The doctor is out!
First-year medical students at Queen’s are required to spend a week working in a small-town hospital or rural clinic. The experience can be an eye-opener – for fledgling physicians and patients alike.
"Time's up" called the exam proctor. “Pencils down.” As I turned in my exam materials, I felt the total relief of completing my last final of the year. I walked out of the building and saw the tired, happy faces of my fellow medical school students in the warm summer’s sun; I couldn’t help but smile. We had come a long way in this first year of medical school, and we learned more than we thought our heads could hold.

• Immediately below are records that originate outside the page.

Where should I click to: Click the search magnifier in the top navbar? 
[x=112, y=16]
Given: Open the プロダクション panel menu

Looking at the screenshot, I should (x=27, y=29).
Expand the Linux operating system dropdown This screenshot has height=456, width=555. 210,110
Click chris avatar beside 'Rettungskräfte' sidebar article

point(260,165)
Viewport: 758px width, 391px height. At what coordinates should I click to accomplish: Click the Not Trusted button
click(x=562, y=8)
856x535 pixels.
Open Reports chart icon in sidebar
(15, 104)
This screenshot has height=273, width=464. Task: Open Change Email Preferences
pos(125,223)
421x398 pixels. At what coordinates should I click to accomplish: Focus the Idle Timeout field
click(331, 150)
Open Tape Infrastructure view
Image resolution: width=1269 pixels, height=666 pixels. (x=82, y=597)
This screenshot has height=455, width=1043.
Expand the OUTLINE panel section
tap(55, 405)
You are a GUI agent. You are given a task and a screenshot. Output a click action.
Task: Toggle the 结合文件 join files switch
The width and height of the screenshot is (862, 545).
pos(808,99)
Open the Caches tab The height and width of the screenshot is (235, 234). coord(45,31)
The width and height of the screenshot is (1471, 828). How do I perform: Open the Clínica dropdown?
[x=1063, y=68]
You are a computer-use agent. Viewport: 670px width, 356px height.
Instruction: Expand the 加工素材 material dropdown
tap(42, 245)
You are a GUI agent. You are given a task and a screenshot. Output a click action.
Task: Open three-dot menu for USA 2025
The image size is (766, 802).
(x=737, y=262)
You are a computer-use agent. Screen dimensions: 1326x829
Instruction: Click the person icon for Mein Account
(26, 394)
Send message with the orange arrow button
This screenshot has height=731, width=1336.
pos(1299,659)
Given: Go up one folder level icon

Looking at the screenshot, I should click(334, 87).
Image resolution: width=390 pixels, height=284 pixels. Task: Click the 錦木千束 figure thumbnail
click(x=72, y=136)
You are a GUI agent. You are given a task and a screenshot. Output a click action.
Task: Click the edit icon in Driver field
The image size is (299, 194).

But even though the Queen’s campus was bare and exams were over, the year wasn’t quite done yet. Each spring, Queen’s sends its first-year medical students across Ontario to work in rural family medicine clinics. During this time, we were to apply what we’ve seen in our textbooks to real patients, and get a feel for “small-town living.” It’s called “Community Week,” and students often cite it as the highlight of the first year of medical school. Armed with our stethoscopes, white clerk coats, and a healthy mix of confidence and fear, we dispersed across the province to work in the clinics for the first time.
I was sent to Arnprior, a town of 7,500 people located about an hour north of Ottawa. After a week there, my classmate, Justin Bell, Meds’15, and I drove 2,000 km to Dryden, just east of the Manitoba border, to spend an additional month working in a “summer studentship” at a rural family medicine clinic.
The most striking features of these small towns are the warm welcome and hospitality. While we were in the Ottawa valley, the hospital CEO and local mayor wined and dined us as they showered us with reasons to move to their town one day. “The physicians live a five-minute walk away from the hospital.” “You’ll never believe how inexpensive property is here!” “The town has everything you need here, but don’t forget the city is just down the highway.”
However, more important to us than the welcome accorded us by the politicians and administrators was the reception we received from the townspeople. They welcomed us into their homes and took us kayaking, fishing, and boating. The people wore the pride of their town on their sleeves, and many made a point of asking if I would move to the area someday to take over the local practice. Even though I introduced myself as a medical student, I was regularly addressed as “doctor,” a foreign sound to my ears that caught me off guard each time.
I was completely charmed by these cottage-country villages, and even more impressed with their physicians. The family physicians in small hospitals are faced with a great breadth of practice. These doctors are internists, obstetricians, coroners, anesthetists, emergency physicians, and more – they are true general practitioners. However, the disadvantage of a rural hospital is the lack of resources. For example, the hospitals don’t always have the personnel to employ lab and imaging technicians on Saturday and Sunday nights. In addition, complicated cases must naturally be referred to larger facilities.
Spending five weeks working in rural communities was an eye-opening adventure for me. I learned about the value of tight-knit communities, saw a variety of medical practices, and caught a glimpse of native culture.
In Dryden, I was struck by the uniqueness of the Aboriginal patient population. I encountered young men who were plagued with suicidal ideation because most of their family and friends had already attempted or died by suicide. I met a lovely elderly woman who suffered horribly because her grandchildren kept stealing the narcotics she needed for relief. I saw intoxicated men who were within inches of death because they were high on deodorant, paint thinner, and hairspray.
However, I also got a chance to learn a little about Ojibway culture and to see wonderful instances of Aboriginal families helping each other. For example, I met an exhausted daughter caught between old traditions and modern living, trying to care for countless troubled family members while holding down her own job. In addition, I observed a loving mother sternly lecturing her grown son in Ojibway to stop drinking, and helping him get off the streets.
Spending five weeks working in rural communities was an eye-opening adventure for me. I learned about the value of tight-knit communities, saw a variety of medical practices, and caught a glimpse of native culture. Perhaps one day I will return to these communities, but for now I look forward to returning to Queen’s in the fall equipped with fresh, hands-on clinical experience and a brand-new perspective.